> Assigned task: Go through the lines below and tally each one holding "toolbar". Write only the total.

--- Task inputs ---

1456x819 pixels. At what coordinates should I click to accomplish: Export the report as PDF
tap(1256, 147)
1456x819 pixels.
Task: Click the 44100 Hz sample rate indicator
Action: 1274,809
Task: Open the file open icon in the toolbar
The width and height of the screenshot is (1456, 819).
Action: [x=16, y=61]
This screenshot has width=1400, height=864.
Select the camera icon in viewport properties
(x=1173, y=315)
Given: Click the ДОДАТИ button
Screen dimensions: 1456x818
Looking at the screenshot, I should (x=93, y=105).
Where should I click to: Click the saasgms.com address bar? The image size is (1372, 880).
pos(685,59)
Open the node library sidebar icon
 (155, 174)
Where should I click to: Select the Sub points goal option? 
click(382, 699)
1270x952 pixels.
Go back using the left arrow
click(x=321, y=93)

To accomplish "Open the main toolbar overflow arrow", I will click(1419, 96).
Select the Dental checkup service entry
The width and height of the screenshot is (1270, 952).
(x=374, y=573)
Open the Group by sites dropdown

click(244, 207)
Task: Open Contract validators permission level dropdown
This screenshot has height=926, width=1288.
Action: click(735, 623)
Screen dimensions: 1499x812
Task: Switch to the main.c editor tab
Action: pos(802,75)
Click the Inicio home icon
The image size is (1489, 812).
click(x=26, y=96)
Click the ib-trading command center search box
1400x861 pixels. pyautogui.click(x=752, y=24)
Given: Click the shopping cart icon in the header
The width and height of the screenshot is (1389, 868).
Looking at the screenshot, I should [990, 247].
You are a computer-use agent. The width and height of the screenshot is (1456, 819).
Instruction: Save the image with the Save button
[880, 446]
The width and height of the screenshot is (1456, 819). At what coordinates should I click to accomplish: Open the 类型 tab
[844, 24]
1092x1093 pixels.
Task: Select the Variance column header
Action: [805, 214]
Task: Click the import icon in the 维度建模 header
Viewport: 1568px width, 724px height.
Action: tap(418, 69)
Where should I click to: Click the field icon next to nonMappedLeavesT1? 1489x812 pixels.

---

> Answer to this task: 2